Directions for this task
Count the lines below that contain the word "Open", and reply with only that number.

Raw data

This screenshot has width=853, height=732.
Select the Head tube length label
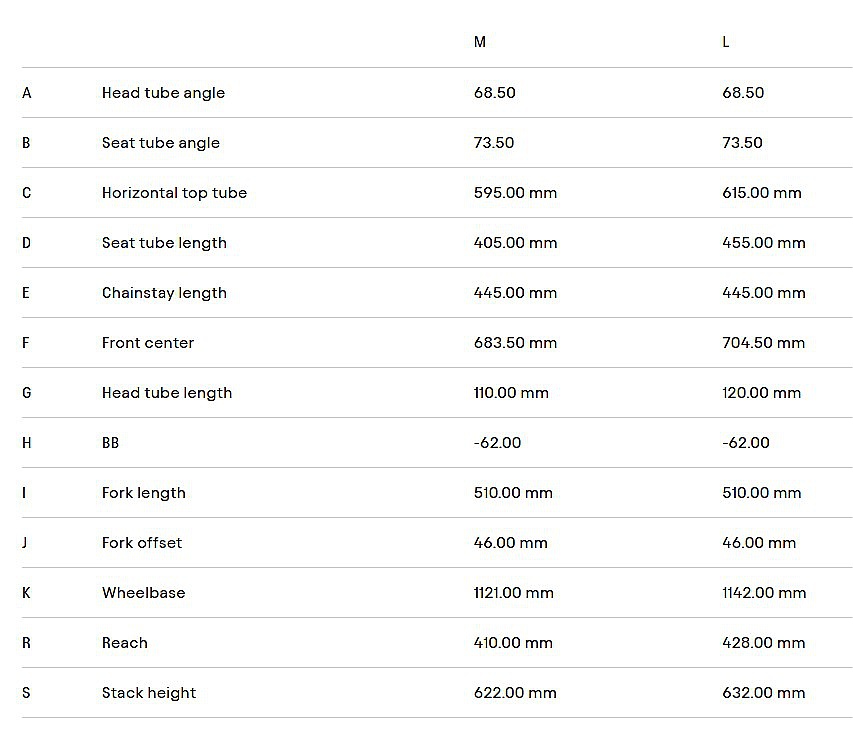point(167,393)
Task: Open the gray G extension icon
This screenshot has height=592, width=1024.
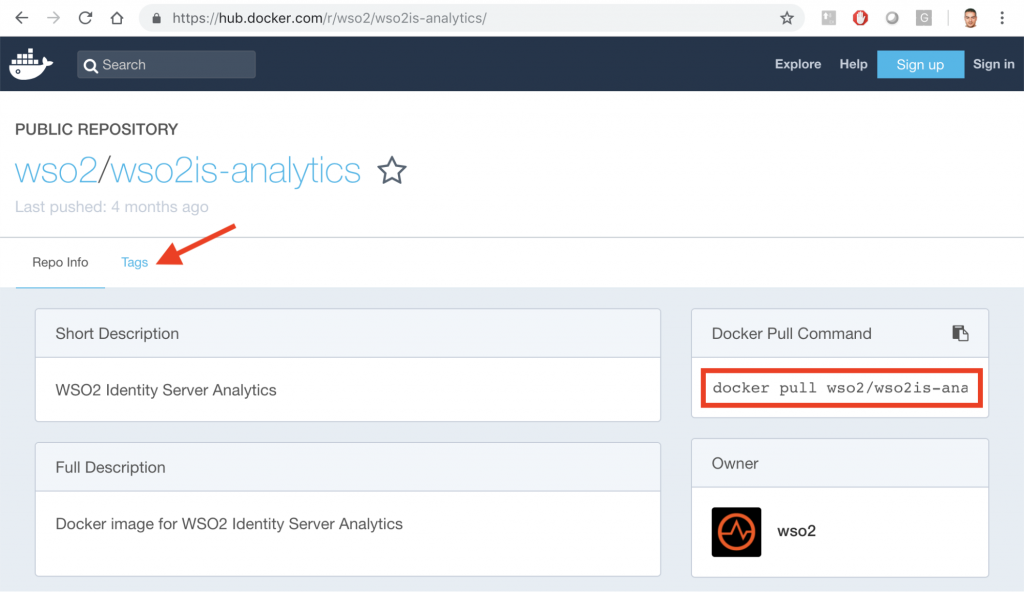Action: (x=923, y=18)
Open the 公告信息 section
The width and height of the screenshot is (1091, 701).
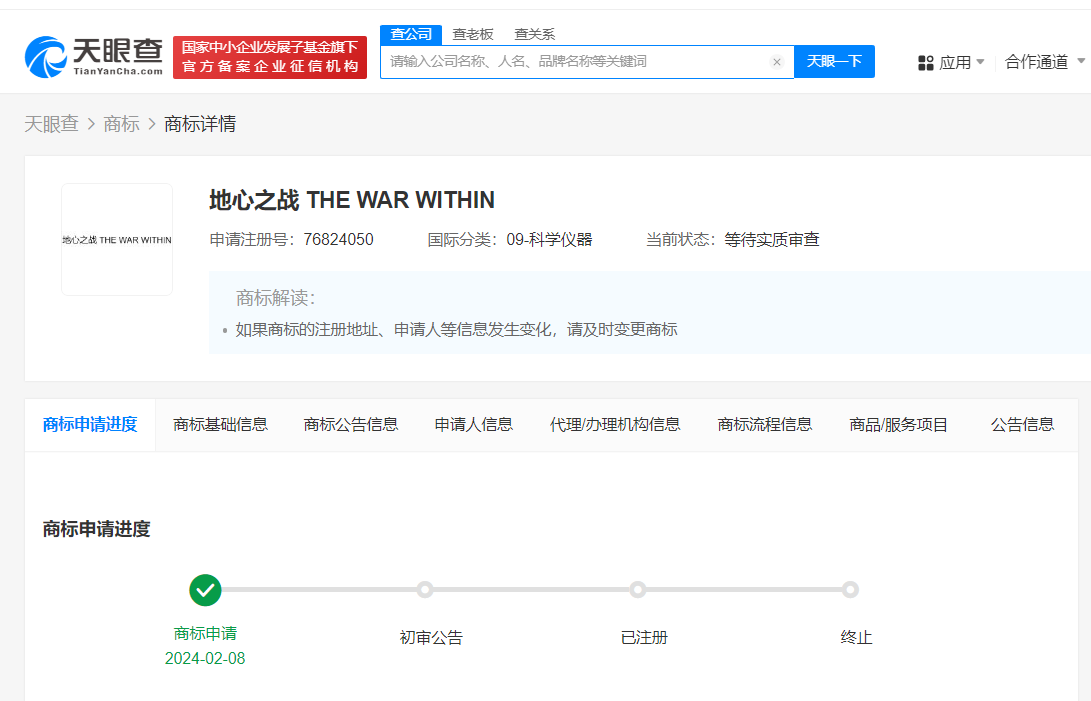click(1022, 424)
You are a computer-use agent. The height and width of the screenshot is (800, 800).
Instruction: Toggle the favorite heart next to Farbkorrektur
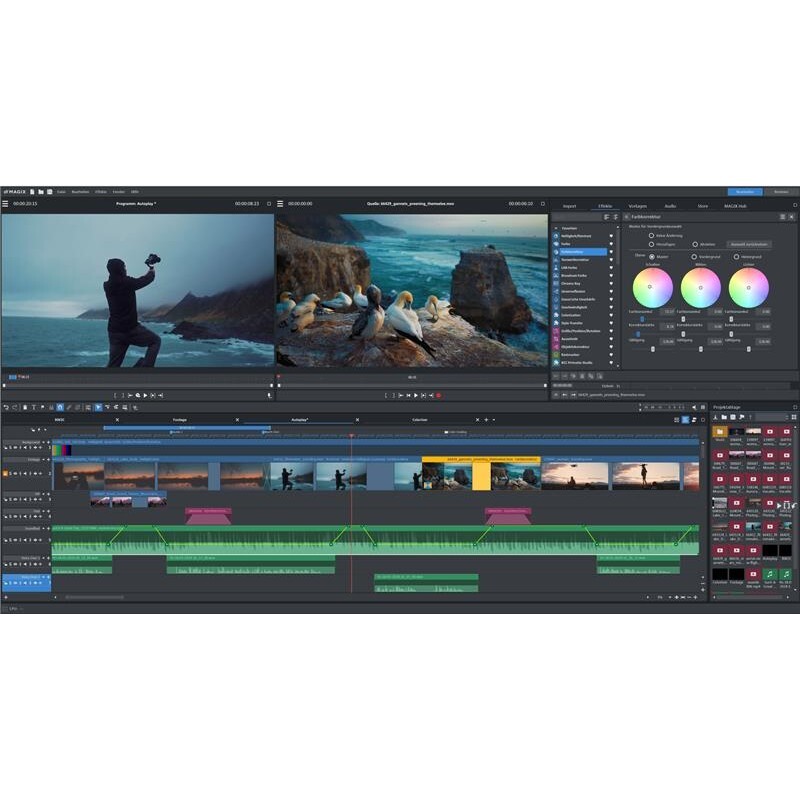[611, 251]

Your response
2